L’épidémiologie confirme donc ici son rôle irremplaçable d’objectivation des états de soin et de santé. Toutefois, les apports de PrevQuali pour éclairer finement les logiques d’action contrastées des généralistes par rapport à la prévention gynécologique sont substantiels. L’analyse contextualisée de leurs manières d’investir ce soin a révélé à la fois des degrés de liberté importants et des tensions spécifiques à l’abord de la sphère gynécologique en médecine générale (Gueugnier-Honvault, 2012). Les logiques ambiguës, voire ambivalentes, de participation au dépistage organisé, à la rencontre de l’identité libérale et d’une politique de santé publique, ont été reconstituées (Adhéra, 2013; Bloy et al., 2015). Enfin, le manque de coordination avec les gynécologues a pu être comparé aux liens avec d’autres spécialistes, dans le cadre d’une analyse des réseaux informels mobilisés par les généralistes autour des soins préventifs (Bordiec, 2013). La profondeur d’une enquête qualitative capable de circuler ainsi entre questions de savoirs et d’organisations, réseaux d’acteurs, rapports de genre, inégalités sociales, relations aux patientes et identités professionnelles est irremplaçable pour saisir pourquoi il est aussi compliqué pour les généralistes de prendre ou de trouver leur place sur ces soins. Ce sont bien les savoir-faire investis dans PrevQuali, du sens de l’enquête de terrain aux analyses rigoureuses, qui permettent de tendre aux professionnels un miroir de leurs pratiques et de ce qu’elles induisent dans une restitution informée, sans complaisance ni jugement.

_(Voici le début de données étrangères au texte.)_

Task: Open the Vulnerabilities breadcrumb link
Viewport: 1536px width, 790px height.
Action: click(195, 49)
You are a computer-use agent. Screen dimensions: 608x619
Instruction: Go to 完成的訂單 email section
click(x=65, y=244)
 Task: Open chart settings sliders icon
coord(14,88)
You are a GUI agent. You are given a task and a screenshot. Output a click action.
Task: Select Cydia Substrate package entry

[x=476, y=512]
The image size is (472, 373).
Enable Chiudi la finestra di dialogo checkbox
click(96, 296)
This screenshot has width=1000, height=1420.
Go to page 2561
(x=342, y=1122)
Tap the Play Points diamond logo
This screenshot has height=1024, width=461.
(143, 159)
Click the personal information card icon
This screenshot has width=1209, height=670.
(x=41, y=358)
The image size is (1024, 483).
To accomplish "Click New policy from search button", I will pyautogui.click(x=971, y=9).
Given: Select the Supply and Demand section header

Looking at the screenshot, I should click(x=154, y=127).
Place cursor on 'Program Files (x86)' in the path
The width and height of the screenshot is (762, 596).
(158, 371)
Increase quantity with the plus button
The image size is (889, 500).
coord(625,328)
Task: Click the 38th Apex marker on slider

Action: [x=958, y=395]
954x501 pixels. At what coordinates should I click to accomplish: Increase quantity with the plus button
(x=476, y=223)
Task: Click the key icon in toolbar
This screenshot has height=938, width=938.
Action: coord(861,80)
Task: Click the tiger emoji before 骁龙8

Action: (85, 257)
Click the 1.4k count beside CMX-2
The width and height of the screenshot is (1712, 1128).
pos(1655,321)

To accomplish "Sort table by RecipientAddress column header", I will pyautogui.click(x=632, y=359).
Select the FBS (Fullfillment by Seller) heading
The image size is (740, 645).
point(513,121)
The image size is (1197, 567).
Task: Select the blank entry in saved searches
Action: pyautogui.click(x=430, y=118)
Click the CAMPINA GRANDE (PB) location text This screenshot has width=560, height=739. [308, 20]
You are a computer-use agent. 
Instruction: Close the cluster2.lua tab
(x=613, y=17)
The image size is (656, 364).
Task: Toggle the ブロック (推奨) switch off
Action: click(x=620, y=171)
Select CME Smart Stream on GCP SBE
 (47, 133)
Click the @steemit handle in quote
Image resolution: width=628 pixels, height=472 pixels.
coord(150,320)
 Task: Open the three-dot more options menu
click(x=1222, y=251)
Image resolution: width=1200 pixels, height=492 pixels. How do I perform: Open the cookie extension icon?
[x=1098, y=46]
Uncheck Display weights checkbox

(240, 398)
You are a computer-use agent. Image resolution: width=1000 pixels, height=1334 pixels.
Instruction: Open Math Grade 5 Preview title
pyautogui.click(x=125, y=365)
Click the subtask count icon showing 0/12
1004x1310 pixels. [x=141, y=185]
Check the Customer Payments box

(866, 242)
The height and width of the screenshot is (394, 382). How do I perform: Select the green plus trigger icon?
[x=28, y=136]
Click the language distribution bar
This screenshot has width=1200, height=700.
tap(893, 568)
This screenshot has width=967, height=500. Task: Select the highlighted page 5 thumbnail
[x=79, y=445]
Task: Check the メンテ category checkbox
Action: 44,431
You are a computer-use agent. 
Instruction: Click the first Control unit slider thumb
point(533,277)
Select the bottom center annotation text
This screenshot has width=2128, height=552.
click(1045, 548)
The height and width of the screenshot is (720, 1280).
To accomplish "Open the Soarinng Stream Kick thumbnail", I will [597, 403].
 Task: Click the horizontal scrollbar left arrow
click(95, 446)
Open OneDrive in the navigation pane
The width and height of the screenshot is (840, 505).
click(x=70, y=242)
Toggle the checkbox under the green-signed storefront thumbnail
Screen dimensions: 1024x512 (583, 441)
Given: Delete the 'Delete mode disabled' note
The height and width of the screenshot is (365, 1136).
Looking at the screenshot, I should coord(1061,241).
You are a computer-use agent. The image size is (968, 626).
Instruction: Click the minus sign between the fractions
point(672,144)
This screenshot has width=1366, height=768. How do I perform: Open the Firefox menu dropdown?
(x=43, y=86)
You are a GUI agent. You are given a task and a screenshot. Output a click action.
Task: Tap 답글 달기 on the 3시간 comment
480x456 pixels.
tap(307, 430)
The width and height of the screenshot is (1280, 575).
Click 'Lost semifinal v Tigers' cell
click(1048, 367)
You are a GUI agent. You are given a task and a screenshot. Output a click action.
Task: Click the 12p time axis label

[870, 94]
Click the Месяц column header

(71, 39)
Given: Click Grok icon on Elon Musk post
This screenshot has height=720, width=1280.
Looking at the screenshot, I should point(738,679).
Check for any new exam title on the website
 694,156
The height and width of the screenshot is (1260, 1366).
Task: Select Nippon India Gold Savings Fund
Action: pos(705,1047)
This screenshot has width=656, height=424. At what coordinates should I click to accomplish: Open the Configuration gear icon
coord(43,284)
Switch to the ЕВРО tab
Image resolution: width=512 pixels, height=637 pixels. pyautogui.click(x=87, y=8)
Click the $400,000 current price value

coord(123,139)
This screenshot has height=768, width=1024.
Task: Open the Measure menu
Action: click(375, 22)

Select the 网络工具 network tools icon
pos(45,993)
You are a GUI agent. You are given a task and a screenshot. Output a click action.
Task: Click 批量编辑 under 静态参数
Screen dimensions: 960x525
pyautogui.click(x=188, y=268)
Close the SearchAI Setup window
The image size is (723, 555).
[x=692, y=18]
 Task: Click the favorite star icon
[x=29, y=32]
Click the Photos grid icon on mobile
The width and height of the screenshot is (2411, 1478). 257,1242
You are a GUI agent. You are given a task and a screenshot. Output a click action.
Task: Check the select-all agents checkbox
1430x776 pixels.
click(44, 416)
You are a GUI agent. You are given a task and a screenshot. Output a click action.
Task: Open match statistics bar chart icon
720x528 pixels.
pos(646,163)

En croisant enfin les filières de prescription socialement différenciées révélées par PrevQuanti et les éclairages de PrevQuali sur la place compliquée des généralistes dans la prévention gynécologique, nous avons pu progresser vers une mise en perspective sociohistorique plus large du système d’acteurs propre à la France déployé autour de ces dépistages. Ce système a façonné des attentes et des logiques d’action, il produit des effets sociaux systématiques et, notamment, des effets délétères pour la santé des femmes du bas de la hiérarchie sociale. Les gradients de dépistage particulièrement choquants ne s’éclairent ainsi ni par des arguments médicaux, ni par les préférences supposées des femmes, ni par une mauvaise volonté des professionnels. La reconstitution de ce système d’acteurs mal coordonné, de son fonctionnement et de sa dynamique historique mal régulée par les pouvoirs publics supposait là encore les ressources théoriques et une culture large en sciences sociales pour analyser la division du travail entre professions avec ses enjeux de frontières et de légitimité. Jusque-là, les analyses sociologiques disponibles sur les questions de gynécologie en France s’étaient surtout préoccupées de l’histoire politique de cette spécialité médicale propre à ce pays et de son rapport au mouvement des femmes. Les travaux ethnographiques ayant abordé le déroulé des consultations gynécologiques étaient, quant à eux, restés aveugles aux inégalités sociales de santé. Des mises en relation essentielles n’étaient donc pas faites et des découvertes se sont produites à la croisée des approches. La dynamique de recherche conjointe engagée par PrevQuanti et PrevQuali nous paraît avoir produit, dans une sorte de fécondation croisée heuristique, des résultats enrichissant en retour chacune des disciplines : la médecine générale (recherche et clinique), la santé publique et la sociologie.